Empathy combines the ability to listen — really listen — with an understanding of the issues, needs and concerns of others.
Ask experts on leadership what characteristic is most needed in a successful leader, and they will tell you empathy. Charisma and visionary thinking are important, but absent empathy, a leader won’t accomplish much.
Bernie Marcus and Arthur Blank of Home Depot fame have separately spoken to our students at Woodward Academy about their lives and success. They credit the rise of Home Depot with the fact that customer opinion mattered to them greatly. Under their watch, never a week passed that the two men weren’t in the aisles practicing empathy — donning the orange apron and seeking out customers to ask what they needed and what they thought of their shopping experience.
Would that our elected officials did that. The absence of empathy led to the recent government shutdown, costing our economy billions of dollars. Gerrymandering — the process of creating districts to ensure the election of one party — is partly to blame, as is the lack of interaction elected officials have with each other. In a recent article, Rep. Thomas Scott observed that members of Congress rarely speak to each other anymore.
Educators now recognize the need for developing empathy in students. A new instructional approach called design thinking involves students in addressing complex problems by encouraging collaboration and innovation. The starting place for success is practicing empathy — being certain students understand fully the problems they are attempting to solve.
Martha Nussbaum of the University of Chicago advocates for empathy as part of the educational process by encouraging the practice of narrative imagination. Narrative imagination helps a person view the world through the lens of someone else to attempt to understand the life circumstances of that person. Through narrative imagination, students break free of the demographic boundaries that define us (race, gender, religion, etc.) to see that we are all essentially bound to each other.
Robert W. Woodruff graduated from Woodward Academy in 1908. He led Coca-Cola to become the global powerhouse that it is today. On our campus stands a life-sized statue of him. At the base of the statue is inscribed one of his favorite sayings: “There is no limit to what a man can achieve or where he can go if he doesn’t care who gets the credit.”

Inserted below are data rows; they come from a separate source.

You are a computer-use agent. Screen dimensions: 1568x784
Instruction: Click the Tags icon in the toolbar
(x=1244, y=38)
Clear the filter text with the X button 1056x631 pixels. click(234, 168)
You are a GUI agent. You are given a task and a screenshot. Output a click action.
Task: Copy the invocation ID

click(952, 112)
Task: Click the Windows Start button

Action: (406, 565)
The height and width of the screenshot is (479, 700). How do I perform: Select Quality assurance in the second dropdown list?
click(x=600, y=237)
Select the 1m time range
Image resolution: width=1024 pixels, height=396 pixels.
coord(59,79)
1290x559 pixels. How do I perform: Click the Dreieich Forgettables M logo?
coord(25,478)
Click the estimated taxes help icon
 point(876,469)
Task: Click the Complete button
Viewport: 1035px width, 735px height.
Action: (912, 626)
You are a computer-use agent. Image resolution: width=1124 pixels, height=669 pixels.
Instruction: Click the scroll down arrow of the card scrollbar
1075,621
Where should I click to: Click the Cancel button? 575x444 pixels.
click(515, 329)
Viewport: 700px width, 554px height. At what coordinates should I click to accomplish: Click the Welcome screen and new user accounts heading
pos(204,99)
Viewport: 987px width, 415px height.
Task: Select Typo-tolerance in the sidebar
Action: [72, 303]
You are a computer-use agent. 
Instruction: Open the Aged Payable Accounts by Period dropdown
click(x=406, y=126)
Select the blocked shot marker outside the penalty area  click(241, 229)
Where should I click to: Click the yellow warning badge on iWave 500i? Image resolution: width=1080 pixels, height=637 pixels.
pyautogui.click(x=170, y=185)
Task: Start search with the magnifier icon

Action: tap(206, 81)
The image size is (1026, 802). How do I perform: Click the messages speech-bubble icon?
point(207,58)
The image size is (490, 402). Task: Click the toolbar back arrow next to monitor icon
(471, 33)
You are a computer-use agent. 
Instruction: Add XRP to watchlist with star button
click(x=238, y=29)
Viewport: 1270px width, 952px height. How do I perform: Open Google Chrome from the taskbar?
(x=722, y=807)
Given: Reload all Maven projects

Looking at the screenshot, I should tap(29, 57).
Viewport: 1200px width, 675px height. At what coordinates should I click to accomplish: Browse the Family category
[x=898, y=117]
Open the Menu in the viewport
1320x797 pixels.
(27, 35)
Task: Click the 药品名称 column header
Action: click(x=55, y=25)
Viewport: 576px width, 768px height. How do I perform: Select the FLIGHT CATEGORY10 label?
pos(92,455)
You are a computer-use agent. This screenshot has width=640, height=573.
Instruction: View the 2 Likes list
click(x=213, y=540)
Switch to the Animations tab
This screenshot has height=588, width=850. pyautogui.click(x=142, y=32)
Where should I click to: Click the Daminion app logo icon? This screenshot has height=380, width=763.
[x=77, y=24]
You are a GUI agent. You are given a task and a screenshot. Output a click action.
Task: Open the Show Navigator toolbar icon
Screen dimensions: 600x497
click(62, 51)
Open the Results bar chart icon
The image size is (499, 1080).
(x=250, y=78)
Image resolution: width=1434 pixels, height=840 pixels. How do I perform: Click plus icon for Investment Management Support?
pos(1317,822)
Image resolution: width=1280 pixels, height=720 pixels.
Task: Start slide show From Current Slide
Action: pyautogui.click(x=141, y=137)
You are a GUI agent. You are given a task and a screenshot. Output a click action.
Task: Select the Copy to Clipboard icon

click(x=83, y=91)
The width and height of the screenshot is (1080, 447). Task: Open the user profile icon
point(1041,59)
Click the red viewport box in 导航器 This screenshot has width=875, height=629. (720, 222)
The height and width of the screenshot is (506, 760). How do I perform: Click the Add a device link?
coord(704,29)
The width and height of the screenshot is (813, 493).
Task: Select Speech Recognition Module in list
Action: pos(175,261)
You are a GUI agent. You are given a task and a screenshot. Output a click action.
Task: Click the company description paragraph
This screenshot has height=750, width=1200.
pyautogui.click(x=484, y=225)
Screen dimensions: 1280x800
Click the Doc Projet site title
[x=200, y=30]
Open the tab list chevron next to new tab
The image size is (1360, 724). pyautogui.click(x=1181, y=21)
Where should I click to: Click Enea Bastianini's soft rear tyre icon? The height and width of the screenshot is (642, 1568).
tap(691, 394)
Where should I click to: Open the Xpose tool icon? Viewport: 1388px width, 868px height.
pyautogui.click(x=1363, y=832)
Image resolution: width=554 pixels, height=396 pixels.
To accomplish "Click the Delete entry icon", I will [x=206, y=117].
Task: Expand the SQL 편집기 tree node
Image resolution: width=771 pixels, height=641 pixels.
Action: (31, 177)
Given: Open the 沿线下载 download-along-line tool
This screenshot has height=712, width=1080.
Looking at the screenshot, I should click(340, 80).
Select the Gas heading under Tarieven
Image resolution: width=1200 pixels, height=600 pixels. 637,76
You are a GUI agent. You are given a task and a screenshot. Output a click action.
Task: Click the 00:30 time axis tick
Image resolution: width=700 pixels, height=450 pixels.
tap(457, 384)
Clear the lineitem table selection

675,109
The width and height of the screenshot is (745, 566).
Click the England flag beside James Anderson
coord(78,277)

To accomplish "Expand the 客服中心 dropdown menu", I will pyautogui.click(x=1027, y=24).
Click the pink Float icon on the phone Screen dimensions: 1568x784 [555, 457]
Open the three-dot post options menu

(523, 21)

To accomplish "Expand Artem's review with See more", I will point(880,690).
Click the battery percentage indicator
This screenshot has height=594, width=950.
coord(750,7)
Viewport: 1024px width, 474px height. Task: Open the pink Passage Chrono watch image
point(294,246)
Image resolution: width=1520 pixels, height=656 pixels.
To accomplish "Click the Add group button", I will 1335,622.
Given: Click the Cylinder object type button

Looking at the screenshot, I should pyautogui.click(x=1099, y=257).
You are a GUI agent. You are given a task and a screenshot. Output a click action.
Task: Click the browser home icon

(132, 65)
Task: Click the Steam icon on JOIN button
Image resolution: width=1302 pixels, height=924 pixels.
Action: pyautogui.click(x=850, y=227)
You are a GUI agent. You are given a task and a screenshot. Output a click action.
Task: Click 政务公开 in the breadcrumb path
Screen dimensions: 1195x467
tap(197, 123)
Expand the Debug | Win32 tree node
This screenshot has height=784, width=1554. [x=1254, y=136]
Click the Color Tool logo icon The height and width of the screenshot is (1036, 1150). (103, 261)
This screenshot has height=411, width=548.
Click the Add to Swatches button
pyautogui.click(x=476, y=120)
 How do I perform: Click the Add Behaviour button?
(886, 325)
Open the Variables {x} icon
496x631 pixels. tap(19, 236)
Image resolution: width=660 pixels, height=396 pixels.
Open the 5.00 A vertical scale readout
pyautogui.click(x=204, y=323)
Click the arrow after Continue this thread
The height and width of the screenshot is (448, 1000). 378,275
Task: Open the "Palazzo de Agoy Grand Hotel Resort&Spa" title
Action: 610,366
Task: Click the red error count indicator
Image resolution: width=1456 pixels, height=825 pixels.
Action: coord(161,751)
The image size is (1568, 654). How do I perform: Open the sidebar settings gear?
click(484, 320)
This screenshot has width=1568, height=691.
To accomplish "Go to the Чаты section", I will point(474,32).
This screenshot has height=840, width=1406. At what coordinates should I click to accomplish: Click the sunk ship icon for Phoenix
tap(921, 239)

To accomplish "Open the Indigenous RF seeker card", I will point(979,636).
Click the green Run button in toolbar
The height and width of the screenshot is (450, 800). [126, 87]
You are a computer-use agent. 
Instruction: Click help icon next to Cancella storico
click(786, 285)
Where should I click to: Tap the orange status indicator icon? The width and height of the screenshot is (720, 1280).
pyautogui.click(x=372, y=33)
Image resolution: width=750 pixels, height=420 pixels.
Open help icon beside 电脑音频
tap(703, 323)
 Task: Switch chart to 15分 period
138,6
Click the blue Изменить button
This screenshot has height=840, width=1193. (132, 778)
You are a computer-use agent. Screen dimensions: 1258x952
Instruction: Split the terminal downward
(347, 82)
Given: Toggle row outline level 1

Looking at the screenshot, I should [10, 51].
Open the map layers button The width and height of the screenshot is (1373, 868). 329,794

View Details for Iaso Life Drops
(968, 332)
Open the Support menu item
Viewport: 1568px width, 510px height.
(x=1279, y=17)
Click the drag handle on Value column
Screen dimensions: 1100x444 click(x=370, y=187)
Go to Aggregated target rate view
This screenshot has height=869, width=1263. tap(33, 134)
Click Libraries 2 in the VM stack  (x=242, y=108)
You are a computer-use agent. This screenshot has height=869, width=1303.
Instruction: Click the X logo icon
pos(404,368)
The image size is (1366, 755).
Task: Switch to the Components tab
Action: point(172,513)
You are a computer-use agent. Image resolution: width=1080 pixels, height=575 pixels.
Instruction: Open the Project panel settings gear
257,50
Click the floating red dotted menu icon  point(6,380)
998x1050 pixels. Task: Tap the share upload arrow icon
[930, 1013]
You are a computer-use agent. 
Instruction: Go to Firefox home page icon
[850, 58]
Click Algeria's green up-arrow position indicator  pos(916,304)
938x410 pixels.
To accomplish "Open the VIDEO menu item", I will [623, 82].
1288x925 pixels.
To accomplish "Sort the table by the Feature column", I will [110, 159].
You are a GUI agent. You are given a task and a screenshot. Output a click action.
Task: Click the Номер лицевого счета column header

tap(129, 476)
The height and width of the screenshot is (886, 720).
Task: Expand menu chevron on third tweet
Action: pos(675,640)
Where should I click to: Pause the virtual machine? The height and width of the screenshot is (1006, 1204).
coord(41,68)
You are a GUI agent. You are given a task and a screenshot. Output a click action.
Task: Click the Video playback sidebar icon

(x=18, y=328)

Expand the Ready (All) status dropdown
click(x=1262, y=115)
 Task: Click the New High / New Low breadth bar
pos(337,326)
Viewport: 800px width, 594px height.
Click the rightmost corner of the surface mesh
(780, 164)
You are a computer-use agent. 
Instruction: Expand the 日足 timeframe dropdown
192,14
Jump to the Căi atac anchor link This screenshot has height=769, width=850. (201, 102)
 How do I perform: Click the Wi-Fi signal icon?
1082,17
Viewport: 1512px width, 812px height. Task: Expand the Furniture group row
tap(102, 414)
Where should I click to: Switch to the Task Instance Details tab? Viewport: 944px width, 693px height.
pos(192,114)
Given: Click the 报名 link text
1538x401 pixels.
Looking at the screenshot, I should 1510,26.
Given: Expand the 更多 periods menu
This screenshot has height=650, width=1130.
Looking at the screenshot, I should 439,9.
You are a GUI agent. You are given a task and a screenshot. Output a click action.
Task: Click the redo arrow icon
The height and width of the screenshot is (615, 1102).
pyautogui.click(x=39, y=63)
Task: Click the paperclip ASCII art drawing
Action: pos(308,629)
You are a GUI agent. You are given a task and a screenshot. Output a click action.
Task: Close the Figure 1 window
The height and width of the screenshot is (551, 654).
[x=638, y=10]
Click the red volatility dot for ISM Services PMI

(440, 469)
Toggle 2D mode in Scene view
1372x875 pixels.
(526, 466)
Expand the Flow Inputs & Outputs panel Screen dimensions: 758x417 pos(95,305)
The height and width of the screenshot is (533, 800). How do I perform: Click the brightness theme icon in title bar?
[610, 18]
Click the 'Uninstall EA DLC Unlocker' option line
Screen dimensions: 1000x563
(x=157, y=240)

Mr. Woodruff famously expressed in his business philosophy that the least important word in the English language is the word “I.” More than a half-century ago, Mr. Woodruff’s practice of empathy made him an internationally celebrated leader. Now schools like Woodward are teaching it. When I would otherwise despair at what I see as our culture’s lack of empathy, I am filled with hope and confidence that today’s students will lead more empathetically than my own generation.